Projects

Big Data Synchrophasor Monitoring and Analytics for Resiliency Tracking (BDSMART)

Funding:
U.S. Department of Energy (DOE)

The objective of this project was to utilize Big Data Analytics (BDA) to automate the monitoring of power systems from synchrophasor recordings. Such automation can improve assessing disturbance events that may affect power system resilience. As one of the project’s central aims, the effects of different expert-assisted scenarios for improved labeling of event data, on event classification accuracy, was thoroughly analyzed. To that end, a large-scale comparative analysis was conducted by assessing various traditional as well as more sophisticated event classification models on a dataset involving two years of synchrophasor measurements taken at various locations across one major interconnection of the U.S. power grid. 

The experimental findings on rapidly refined, partially and fully inspected event labels provided evidence that convolutional neural networks (CNNs) outperform traditional models, regardless of the quality of the available event labels. When using such models, the event classification performance improved as more PMU signals were inspected by a domain expert. Smaller fractions of fully inspected signals typically yielded higher accuracy than using them in addition to rapidly refined signals. Finally, it was observed that performance similar to the one obtained using entirely domain-driven labeling may be achieved as long as the expert is experienced enough not to mislabel more than ~5% of the event data.

UAS Detection and Counter-UAS Research and Development

Funding:
U.S. Air Force Research Laboratory (AFRL)

This project had two objectives related to operation of drone swarms in GPS-denied environments: (1) the development of a structured model of environmental deviance to aid in autonomous navigation, and (2) the integration of such a model into a collision avoidance system. Both of these objectives were achieved and the outcomes were tested in the framework of a simulated environment that mimics a GPS-denied scenario.

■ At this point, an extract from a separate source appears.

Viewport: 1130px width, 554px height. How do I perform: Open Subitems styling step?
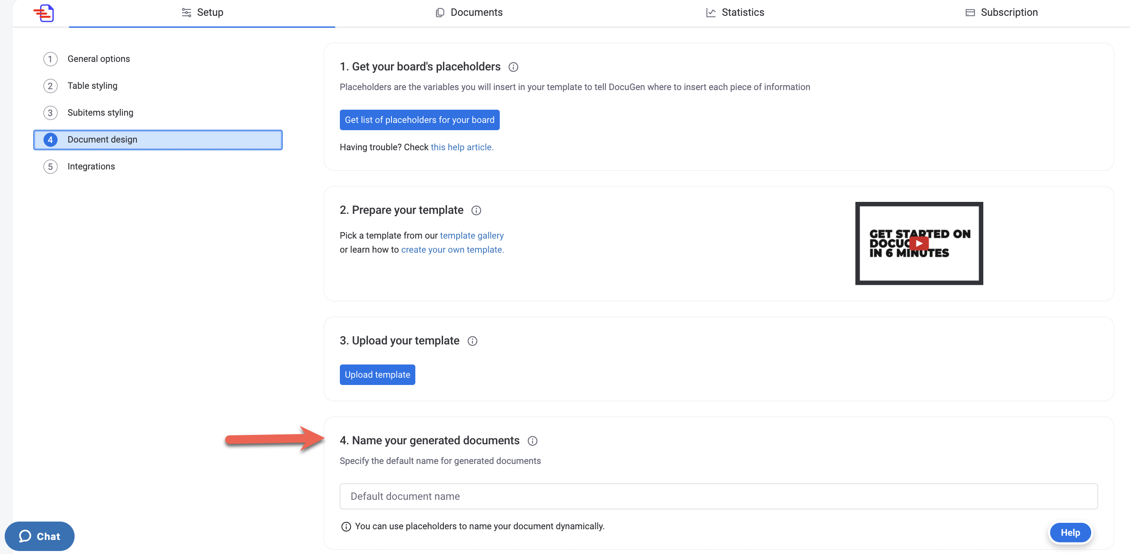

Using data from hundreds of simulated swarm flights, the obtained findings indicated that structured learning can improve navigational accuracy without the need for externally provided position feedback.

Disease Detection and Disease Progression Modeling

Funding:
IQVIA

The objective of this project was to determine whether diagnostics of Alzheimer’s disease (AD) from EMR data alone (without relying on diagnostic imaging) could be significantly improved by applying clinical domain knowledge in data preprocessing and positive patient cohort selection rather than setting naive filters. Data were extracted from a repository of heterogeneous ambulatory EMR data, collected from primary care medical offices all over the United States. Selected Clinically Relevant Positive (SCRP) datasets were used as inputs to a recurrent deep neural network (RNN) model to predict if a given patient may develop AD. The RNN model that used data relevant to AD performed significantly better when learning from the SCRP dataset as opposed to when datasets were selected naively. The integration of qualitative medical knowledge for dataset selection and deep learning techniques provided a mechanism for significant improvement of AD prediction.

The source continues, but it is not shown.